Exercise directions: How many lines in the data that follows contain the word "agent"? Only that number is needed.

Stored data entries:
______________________________
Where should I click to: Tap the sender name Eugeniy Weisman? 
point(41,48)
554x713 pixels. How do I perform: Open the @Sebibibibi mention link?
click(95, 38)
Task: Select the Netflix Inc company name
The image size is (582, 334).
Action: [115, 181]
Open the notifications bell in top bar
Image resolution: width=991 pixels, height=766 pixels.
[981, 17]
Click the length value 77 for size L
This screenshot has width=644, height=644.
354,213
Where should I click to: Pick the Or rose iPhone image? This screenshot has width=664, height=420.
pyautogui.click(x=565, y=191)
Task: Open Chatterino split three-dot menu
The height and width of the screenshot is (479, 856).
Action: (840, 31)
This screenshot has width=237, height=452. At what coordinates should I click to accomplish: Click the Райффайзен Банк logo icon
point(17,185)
______________________________
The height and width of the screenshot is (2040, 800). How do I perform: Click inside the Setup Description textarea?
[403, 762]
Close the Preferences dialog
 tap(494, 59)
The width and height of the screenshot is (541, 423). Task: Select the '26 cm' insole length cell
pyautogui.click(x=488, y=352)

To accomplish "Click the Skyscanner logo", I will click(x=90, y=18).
______________________________
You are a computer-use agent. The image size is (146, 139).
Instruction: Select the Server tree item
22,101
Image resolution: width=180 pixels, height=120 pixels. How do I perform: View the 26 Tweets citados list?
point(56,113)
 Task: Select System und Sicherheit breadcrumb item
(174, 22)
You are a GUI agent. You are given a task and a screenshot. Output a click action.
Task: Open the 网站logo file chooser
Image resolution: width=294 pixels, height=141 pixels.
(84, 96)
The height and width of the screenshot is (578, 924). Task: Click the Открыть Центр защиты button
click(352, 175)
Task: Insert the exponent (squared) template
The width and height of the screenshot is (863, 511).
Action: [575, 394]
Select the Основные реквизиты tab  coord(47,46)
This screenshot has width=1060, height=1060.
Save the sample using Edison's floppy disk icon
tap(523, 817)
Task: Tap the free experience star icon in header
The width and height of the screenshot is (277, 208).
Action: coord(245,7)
______________________________
Your response: 2